POP3 is an old connection method that doesn’t work well if you use multiple devices. IMHO the confusion is caused because the OP doesn't understand the
fundamental differences between POP and IMAP.
Originally Posted by
wharvey
On my system, I often access my emails on my iPad/iPhone. If I delete messages before they have downloaded to Outlook, they never get there. In addition, if I have already downloaded the messages to Outlook and then go to my Gmail account and delete all emails (I do not keep emails up on GMAIL after I have downloaded them) I still have the emails on my Outlook account.

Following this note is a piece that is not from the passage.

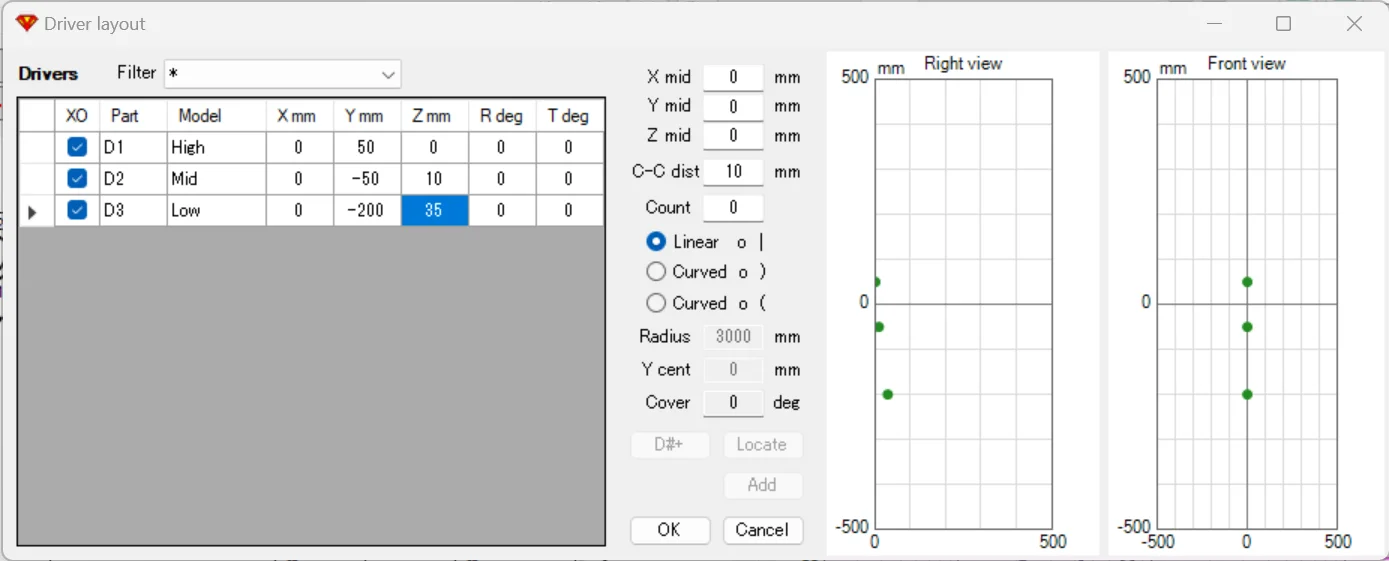
Task: Select the Y mm cell for D1
Action: coord(366,147)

The above actions are required because you're using two different POP clients (iPad and Outlook) to download from the POP server. If desired you could easily configure Outlook to delete messages from the server after you've downloaded them. There's no need to go to Gmail on the web to do it. You just have to modify the Delivery Options for the account in Outlook.
Originally Posted by
wharvey
However, this is not working on her system. For some reason, after all emails are downloaded to Outlook, I go to her Gmail account and delete all the emails. When I then come back to Outlook, it has deleted all those same emails.... I do not want that.... I want my deleting emails in her Gmail account to NOT impact what has already been downloaded to her Outlook account.
This is why IMAP is better than POP for working with multiple email clients. Delete a message once and it's deleted on all devices. The problem in what you describe is that you're applying archaic POP workflow (manually deleting mail from the server) to more modern IMAP capability.
Originally Posted by
wharvey
She does not want the backups... unfortunately it confuses her... she wants to delete spam and messages she no longer needs.

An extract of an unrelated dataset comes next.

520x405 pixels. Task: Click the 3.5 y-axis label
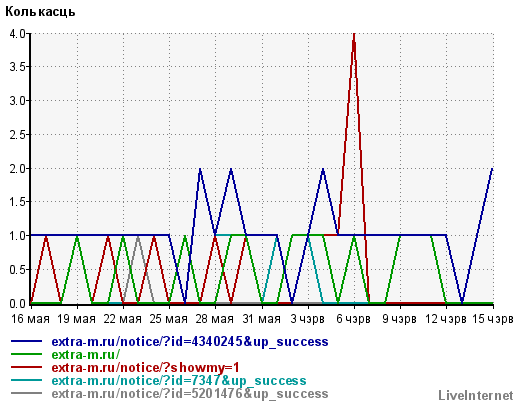coord(17,67)
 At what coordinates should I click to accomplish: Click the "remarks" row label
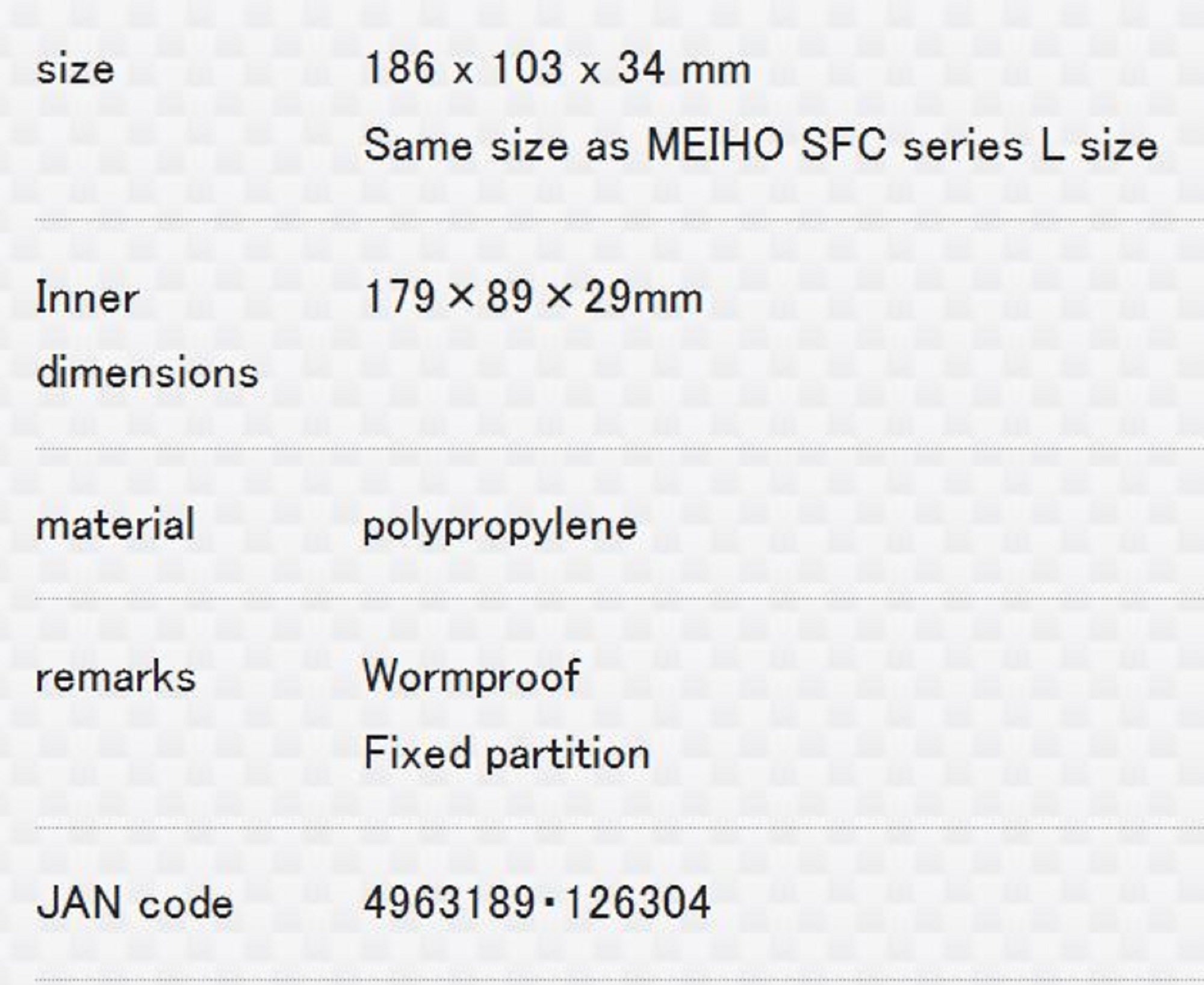coord(116,677)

That's the beauty of IMAP. Delete once on any client and the message is deleted everywhere. Trash, Sent Items, Deleted Items, and custom folders for saved email are also synchronized on all devices if desired.
Originally Posted by
cblaisd
I still and will always, as long as its an option, download my email to a pop3 client (same one I've been using since ~1997 and in which every email is stored).
Not sure what you don't like about IMAP, except perhaps that you don't understand it fully? As you noted POP is dated technology. For email users with multiple email clients (e.g. phone, tablet, home PC, work PC, etc.) IMAP is much easier to manage.